Data shown.
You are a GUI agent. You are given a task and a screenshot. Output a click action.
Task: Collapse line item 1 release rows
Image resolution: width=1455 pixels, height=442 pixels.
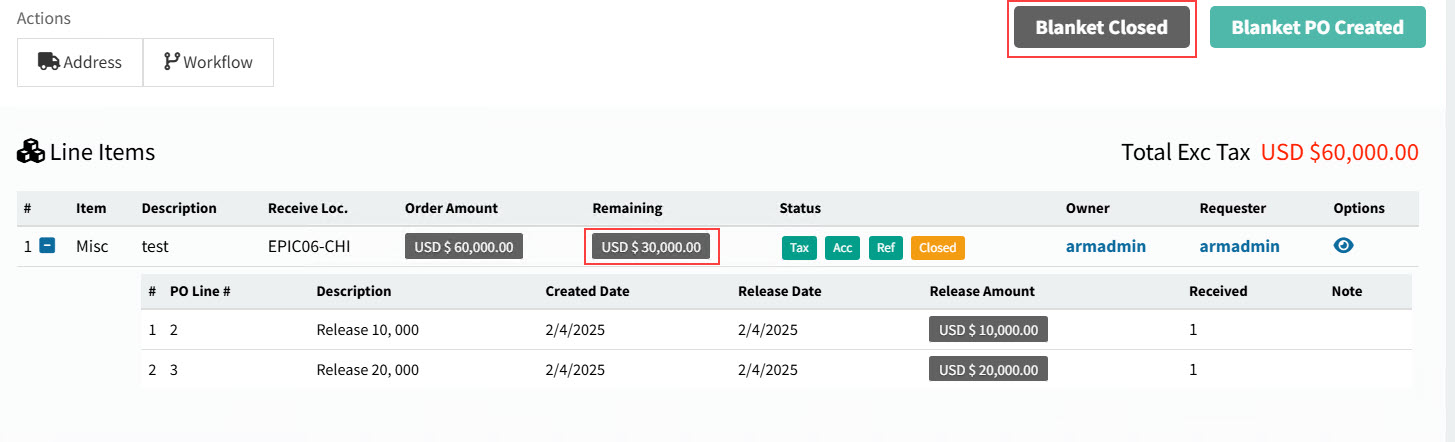(x=47, y=246)
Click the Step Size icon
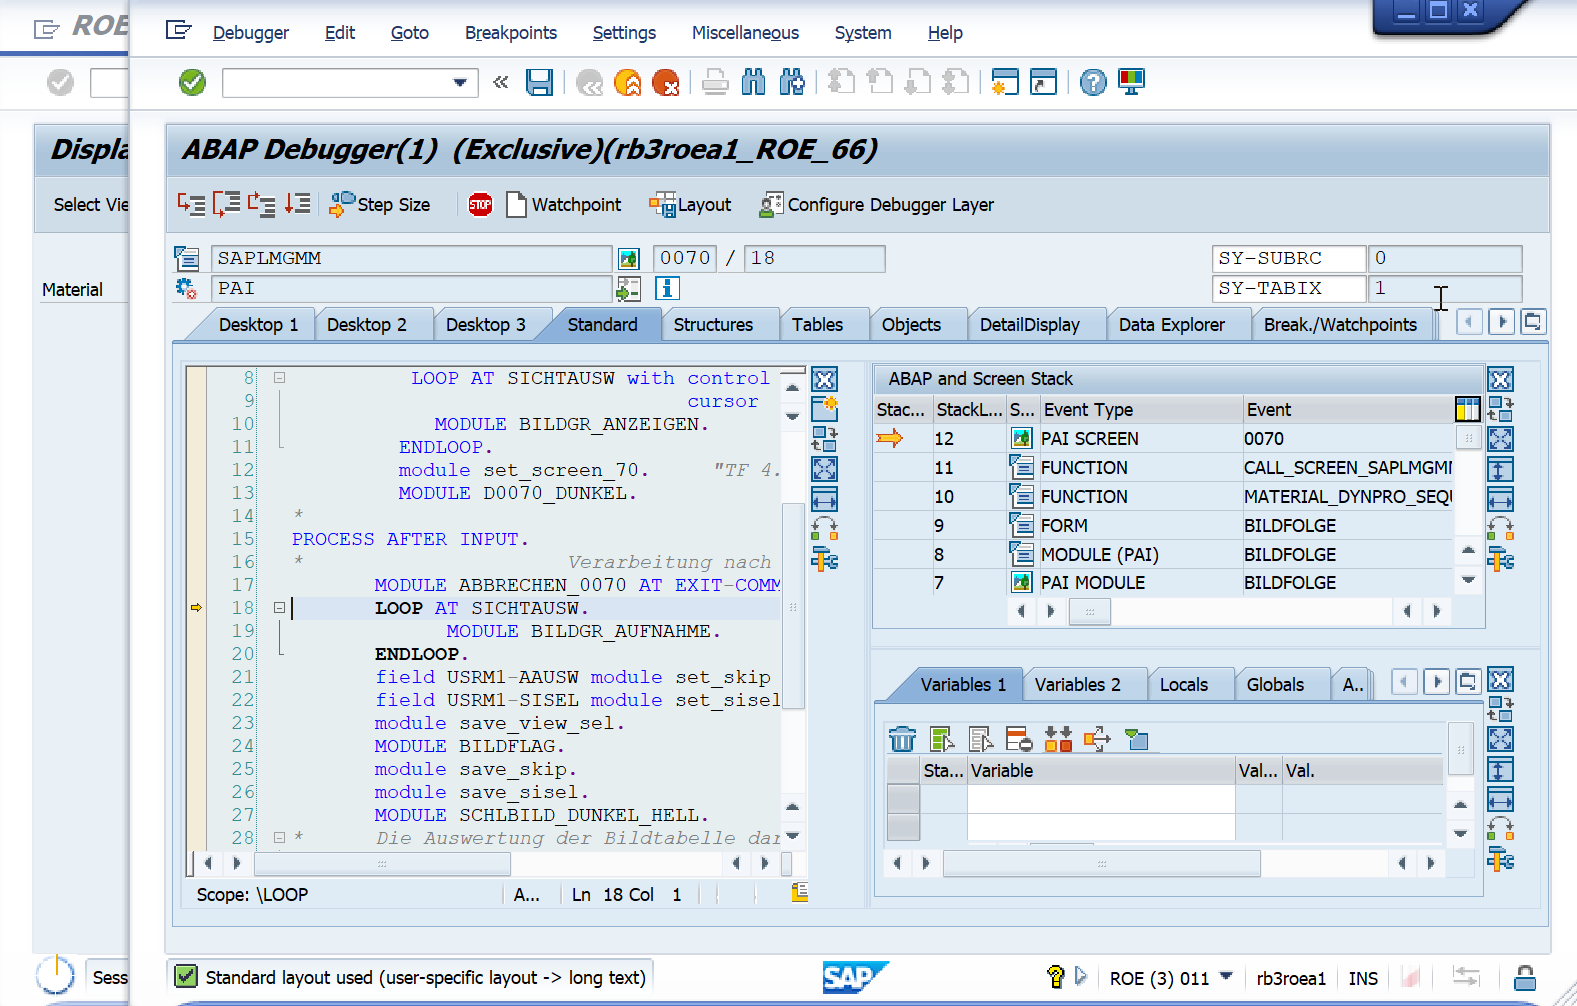Screen dimensions: 1577x1006 pyautogui.click(x=342, y=205)
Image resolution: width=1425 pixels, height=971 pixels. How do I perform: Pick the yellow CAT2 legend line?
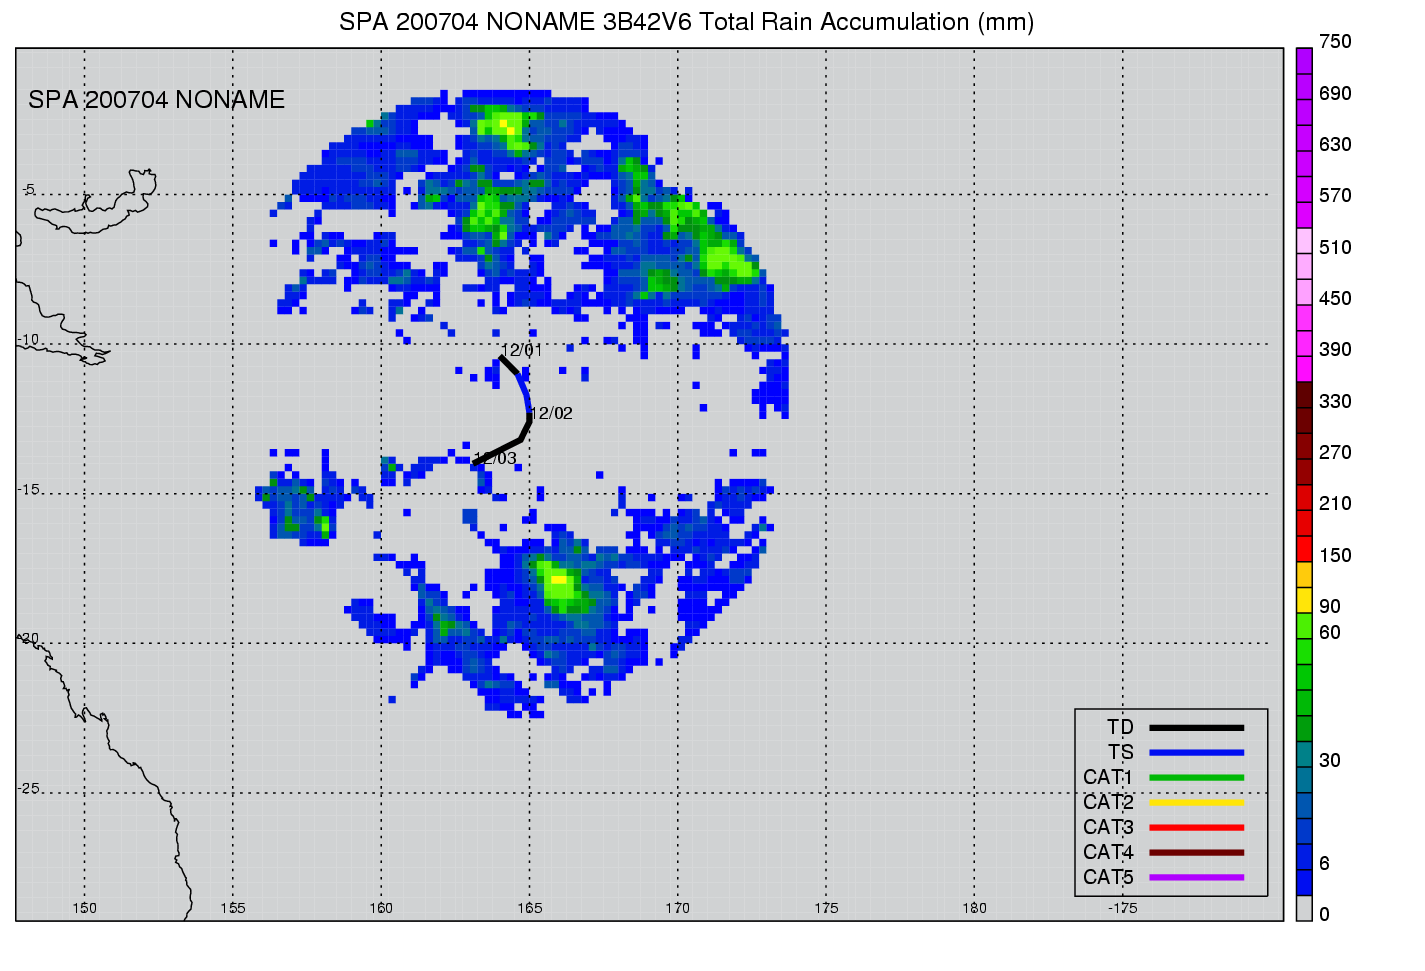point(1196,802)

Exercise task.
Copy the material above, replacing each "Image resolution" with "Screenshot size" and changing nothing else. Leave the pictures out.

Correct answer.
You are a GUI agent. You are given a task and a screenshot. Output a click action.
Task: Collapse line item 1 release rows
Screenshot size: width=1455 pixels, height=442 pixels.
(x=47, y=246)
Click the Step Size icon
Screen dimensions: 1577x1006 pyautogui.click(x=342, y=205)
Screenshot size: width=1425 pixels, height=971 pixels. How do I perform: Pick the yellow CAT2 legend line?
point(1196,802)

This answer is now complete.